BRAINADE! the Brain Grenade by Emilio Garcia
BRAINADE! the Brain Grenade by Emilio Garcia (Photo credit: “lapolab”)

Confirmation Bias

Have you ever heard of the term “confirmation bias”? In psychology, this term refers to the tendency to seek out evidence in life that confirms our beliefs about the world. This type of thinking leads to many cognitive distortions such as “black and white” thinking, negative filtering, catastrophising, emotional reasoning, overgeneralisation, fallacy of fairness and rigid thinking (such as “I must” or “I should”). Many of us have distorted thinking and our attempts to make reality fit our thinking can lead to distress and unhappiness.

We all use cognitive shortcuts in order to make sense of the world around us. I suspect that with the information overload we currently experience, cognitive shortcuts will increase as we struggle to process so much information on a daily basis. Cognitive shortcuts (or lazy thinking) include stereo typing, over generalising and engaging in quick decision-making about others without all the facts. The danger of cognitive shortcuts is that we tend to form opinions indirectly. Many of us have opinions about what we see in the media yet very few of us have researched and verified the facts ourselves.
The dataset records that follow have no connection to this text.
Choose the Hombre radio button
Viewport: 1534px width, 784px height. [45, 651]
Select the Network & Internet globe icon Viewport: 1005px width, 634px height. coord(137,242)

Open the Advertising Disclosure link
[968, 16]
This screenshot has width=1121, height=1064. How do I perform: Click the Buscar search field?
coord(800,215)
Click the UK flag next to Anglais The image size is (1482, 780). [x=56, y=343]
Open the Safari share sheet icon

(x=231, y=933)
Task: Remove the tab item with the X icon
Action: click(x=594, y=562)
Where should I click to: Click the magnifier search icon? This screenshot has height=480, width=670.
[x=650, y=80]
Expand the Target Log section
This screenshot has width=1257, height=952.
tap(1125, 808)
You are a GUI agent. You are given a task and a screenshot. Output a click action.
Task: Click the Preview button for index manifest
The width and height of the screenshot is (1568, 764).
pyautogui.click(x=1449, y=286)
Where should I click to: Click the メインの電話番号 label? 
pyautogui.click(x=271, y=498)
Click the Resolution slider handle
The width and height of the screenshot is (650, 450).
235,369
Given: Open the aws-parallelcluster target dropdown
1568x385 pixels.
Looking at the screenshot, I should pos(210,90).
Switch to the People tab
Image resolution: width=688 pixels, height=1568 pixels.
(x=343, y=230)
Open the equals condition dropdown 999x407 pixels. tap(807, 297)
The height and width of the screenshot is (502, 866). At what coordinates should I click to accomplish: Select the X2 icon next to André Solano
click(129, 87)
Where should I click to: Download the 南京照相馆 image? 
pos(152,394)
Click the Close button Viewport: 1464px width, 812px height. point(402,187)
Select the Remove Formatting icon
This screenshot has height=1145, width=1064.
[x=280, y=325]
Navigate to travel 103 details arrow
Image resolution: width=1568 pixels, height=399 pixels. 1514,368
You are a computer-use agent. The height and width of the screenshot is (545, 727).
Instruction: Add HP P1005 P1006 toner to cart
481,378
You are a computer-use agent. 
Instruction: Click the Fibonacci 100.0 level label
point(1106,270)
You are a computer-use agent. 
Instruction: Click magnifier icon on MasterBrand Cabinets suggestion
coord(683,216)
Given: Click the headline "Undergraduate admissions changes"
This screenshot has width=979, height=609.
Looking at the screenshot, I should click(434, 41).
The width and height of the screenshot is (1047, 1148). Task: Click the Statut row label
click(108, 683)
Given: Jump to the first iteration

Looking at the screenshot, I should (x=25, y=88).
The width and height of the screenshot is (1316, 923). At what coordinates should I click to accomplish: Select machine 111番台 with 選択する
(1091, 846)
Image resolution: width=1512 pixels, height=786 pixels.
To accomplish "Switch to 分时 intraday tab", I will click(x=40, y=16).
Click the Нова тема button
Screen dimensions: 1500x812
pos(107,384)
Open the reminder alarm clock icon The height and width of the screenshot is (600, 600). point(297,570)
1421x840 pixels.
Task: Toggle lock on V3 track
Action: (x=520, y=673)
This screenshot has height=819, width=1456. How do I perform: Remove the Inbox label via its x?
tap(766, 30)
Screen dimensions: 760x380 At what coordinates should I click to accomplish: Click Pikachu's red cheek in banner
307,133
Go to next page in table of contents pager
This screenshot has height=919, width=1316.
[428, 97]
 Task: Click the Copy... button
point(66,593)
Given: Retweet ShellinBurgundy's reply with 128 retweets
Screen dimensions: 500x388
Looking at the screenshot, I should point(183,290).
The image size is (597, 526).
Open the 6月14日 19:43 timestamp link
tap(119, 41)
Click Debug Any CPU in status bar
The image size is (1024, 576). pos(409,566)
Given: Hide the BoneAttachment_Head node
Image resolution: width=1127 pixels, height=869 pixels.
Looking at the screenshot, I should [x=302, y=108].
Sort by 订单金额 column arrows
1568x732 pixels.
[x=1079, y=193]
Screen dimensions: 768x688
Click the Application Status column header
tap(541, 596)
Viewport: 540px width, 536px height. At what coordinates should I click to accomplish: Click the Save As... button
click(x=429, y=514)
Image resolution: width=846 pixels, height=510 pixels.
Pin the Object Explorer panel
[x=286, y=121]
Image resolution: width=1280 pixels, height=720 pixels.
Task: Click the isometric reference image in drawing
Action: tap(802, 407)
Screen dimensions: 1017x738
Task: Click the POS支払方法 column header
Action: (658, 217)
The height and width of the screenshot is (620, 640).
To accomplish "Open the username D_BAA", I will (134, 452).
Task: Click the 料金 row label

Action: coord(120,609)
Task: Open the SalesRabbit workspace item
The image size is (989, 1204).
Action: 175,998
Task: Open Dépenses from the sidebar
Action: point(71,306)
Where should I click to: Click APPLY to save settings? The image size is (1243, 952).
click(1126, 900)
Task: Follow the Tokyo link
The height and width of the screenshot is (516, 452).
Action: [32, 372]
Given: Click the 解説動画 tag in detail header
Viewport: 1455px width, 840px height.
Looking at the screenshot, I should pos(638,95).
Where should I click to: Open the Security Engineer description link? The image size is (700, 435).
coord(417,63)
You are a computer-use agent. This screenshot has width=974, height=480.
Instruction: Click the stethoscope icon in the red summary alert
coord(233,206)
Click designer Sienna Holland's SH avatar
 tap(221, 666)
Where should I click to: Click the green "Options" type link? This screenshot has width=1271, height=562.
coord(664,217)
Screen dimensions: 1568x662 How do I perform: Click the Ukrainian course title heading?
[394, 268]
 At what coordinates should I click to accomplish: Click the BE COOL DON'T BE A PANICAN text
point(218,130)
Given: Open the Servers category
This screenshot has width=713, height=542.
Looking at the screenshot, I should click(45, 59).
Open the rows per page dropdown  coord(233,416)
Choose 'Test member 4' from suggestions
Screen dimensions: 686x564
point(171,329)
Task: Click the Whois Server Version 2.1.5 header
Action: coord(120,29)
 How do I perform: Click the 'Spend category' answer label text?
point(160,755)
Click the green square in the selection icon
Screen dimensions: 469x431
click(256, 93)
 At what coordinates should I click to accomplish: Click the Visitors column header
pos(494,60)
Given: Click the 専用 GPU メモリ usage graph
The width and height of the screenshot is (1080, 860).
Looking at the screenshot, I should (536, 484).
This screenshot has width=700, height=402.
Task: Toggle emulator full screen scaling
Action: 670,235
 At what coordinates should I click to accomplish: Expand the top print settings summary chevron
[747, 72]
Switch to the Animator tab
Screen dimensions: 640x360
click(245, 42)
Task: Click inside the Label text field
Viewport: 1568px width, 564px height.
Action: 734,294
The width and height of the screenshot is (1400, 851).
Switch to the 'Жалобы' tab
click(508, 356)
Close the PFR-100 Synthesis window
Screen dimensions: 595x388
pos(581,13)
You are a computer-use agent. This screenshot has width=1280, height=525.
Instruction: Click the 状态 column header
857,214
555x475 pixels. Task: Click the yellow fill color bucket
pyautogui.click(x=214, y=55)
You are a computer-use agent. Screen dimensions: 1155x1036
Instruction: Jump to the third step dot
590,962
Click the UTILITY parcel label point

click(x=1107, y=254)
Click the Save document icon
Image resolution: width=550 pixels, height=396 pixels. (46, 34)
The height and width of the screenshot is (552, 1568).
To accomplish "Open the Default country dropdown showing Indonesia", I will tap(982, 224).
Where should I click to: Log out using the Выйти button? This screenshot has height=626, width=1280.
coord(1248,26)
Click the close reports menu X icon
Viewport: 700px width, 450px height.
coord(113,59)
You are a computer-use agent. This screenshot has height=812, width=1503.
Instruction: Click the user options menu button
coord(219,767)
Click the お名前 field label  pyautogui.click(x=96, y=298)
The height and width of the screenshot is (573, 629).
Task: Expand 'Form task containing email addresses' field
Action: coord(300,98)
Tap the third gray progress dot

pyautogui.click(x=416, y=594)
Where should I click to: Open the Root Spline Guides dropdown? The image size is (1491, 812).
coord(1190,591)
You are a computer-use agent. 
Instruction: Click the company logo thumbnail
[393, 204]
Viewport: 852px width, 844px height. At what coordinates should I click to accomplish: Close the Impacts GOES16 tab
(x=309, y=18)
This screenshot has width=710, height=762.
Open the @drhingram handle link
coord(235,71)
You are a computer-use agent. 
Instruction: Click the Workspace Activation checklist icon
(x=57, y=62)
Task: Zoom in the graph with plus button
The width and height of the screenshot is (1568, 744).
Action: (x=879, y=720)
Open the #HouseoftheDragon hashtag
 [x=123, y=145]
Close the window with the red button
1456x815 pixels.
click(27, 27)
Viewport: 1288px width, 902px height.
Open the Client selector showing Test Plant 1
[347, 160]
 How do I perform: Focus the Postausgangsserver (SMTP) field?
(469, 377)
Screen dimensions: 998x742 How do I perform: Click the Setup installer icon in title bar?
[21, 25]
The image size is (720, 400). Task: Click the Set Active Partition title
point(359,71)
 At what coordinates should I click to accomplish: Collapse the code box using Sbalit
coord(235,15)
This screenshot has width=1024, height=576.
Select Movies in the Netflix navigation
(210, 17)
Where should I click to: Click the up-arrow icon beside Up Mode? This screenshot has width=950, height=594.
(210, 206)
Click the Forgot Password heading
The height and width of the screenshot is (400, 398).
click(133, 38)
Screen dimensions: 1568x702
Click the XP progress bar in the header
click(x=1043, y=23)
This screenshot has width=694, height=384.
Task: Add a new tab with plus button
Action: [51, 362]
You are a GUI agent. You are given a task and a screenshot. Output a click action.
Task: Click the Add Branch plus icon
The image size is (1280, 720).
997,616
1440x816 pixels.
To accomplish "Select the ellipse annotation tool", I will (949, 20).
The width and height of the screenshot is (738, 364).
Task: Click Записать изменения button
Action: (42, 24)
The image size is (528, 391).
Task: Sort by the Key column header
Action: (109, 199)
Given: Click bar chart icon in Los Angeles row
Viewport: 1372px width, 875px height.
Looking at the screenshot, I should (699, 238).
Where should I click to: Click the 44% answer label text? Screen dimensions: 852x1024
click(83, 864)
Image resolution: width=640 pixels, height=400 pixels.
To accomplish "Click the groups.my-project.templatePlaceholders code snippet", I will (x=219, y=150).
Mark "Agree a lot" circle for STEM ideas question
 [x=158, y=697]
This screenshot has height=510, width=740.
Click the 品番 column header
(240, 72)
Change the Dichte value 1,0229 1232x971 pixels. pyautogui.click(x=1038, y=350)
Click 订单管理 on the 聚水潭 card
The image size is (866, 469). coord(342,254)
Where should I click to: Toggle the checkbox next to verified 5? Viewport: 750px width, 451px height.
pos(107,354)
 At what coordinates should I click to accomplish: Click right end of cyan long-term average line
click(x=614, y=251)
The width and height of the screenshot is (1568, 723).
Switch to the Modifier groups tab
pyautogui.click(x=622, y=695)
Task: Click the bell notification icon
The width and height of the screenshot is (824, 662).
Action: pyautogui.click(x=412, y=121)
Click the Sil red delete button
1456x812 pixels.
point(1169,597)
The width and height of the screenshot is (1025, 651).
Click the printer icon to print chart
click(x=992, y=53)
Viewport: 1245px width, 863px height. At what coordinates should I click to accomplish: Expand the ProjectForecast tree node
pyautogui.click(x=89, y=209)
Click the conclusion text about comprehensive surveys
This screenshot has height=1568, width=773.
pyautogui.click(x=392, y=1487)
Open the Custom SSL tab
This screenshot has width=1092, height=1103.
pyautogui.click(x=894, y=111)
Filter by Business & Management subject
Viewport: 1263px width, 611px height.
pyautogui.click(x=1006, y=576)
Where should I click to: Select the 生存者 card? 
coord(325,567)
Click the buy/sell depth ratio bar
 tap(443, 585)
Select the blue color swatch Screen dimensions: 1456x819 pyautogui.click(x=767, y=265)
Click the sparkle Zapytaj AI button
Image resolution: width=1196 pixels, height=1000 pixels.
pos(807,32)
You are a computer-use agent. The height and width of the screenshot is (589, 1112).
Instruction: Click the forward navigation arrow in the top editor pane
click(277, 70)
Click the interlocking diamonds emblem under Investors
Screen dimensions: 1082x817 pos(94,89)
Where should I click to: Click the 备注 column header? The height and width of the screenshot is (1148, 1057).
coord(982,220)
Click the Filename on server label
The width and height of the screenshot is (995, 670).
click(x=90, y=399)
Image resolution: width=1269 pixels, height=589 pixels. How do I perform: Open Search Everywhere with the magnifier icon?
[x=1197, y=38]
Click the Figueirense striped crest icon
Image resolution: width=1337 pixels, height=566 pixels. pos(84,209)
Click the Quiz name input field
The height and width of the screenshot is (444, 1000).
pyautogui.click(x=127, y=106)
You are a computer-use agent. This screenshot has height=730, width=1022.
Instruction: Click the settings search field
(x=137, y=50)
Critical thinking is imperative if we want to have a pure interpretation of the world. Many of us have distorted filters through which we view the world. We constantly add to these filters as we gain more experience in life. For example, if your parents played “mental games” with you as a child, you most likely have learnt  dysfunctional strategies to help you cope with stress as an adult. as children we often feel powerless against our parents and we are unable to directly confront certain situations with them. This results in passive aggressive behaviour to deal with the stress.

Being aware of your thinking and how this may be affecting your views on the world is important in terms of maintaining mental sanity.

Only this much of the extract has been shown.